• _Actions to take_:
A: According to the constipation blog post, how much fiber and water should the average healthy adult aim to have each day?
B: Please list the three topics that the constipation blog post says were covered last month.

• _Provided passage_:
◇ ◇ ◇ ◇ ◇
Well, this is the last blog for year and what a way to end it –  CONSTIPATION!  Last month we talked about what it actually means to be constipated

  • difficulty emptying bowels and/or not going daily.
  • tests that can be done to find the underlying cause of constipation – when increasing fibre, water, and exercising doesn’t improve it.
  • contributing factors to constipation other than the usual suspects.

So now, how to manage constipation with foods and, how stress is a major game player when it comes to constipation.

What to do (ie foods)

We should all aim to have at least 30g of fibre a day and 2L of water, as set out by the National Health and Medical Research Council (Australia), for the average healthy adult.

We all at different times have things going on in our lives and health, that will affect bowel function. So, we need to be adapting our water and fibre intake, along with other foods to support good intestinal health.

Eating from all colours of the rainbow, to get both soluble and insoluble fibre. A well as all of the wonderful nutrients they possess, that exert excellent health benefits.
◇ ◇ ◇ ◇ ◇
[Collected data entries]
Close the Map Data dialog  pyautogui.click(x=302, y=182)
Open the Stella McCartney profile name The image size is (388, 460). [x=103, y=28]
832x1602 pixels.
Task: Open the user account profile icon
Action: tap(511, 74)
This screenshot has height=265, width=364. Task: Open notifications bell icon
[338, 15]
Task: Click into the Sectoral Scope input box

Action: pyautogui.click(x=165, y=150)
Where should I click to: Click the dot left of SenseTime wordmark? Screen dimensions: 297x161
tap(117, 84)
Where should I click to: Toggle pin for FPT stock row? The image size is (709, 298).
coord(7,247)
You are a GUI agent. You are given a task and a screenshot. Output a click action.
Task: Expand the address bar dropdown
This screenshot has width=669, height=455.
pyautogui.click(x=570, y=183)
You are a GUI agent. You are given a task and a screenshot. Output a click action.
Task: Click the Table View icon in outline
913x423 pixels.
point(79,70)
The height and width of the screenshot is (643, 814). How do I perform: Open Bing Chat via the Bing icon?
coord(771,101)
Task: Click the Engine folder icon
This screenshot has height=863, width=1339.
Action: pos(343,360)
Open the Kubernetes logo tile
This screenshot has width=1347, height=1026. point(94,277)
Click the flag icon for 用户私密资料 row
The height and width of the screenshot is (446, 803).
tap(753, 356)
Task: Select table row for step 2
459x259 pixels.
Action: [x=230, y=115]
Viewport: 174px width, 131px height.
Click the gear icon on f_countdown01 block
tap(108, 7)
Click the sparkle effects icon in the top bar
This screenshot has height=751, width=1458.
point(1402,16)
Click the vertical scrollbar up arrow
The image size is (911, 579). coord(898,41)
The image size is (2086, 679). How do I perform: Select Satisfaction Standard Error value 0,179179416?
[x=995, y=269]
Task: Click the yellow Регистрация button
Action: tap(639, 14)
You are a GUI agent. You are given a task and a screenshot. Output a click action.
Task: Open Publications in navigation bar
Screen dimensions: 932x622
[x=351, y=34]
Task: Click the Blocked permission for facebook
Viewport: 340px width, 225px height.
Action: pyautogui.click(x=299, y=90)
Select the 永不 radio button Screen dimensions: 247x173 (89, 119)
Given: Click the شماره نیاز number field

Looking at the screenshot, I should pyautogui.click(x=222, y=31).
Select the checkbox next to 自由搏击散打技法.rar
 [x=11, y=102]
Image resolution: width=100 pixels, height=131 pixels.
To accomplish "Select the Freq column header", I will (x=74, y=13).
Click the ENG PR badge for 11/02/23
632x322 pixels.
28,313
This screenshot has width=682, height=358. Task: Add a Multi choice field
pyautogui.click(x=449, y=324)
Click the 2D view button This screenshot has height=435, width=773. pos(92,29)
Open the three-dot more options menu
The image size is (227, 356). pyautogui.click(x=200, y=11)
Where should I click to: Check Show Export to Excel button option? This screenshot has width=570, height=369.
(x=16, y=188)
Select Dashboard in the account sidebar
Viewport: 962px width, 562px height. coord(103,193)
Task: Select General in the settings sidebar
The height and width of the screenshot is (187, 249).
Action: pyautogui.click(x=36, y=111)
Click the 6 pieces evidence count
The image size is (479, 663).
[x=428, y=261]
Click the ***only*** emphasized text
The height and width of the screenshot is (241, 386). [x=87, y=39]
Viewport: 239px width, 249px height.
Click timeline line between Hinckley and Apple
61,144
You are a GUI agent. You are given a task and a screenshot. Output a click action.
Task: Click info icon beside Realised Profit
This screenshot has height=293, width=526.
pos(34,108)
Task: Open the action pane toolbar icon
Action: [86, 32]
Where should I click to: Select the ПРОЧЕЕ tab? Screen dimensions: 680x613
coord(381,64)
◇ ◇ ◇ ◇ ◇
• _Written responses_:
A: At least 30g of fiber and 2L of water a day.

B:
- Difficulty emptying bowels and/or not going daily
- Tests that can be done to find the underlying cause of constipation when increasing fiber, water, and exercising doesn't improve it
- Contributing factors to constipation other than the usual suspects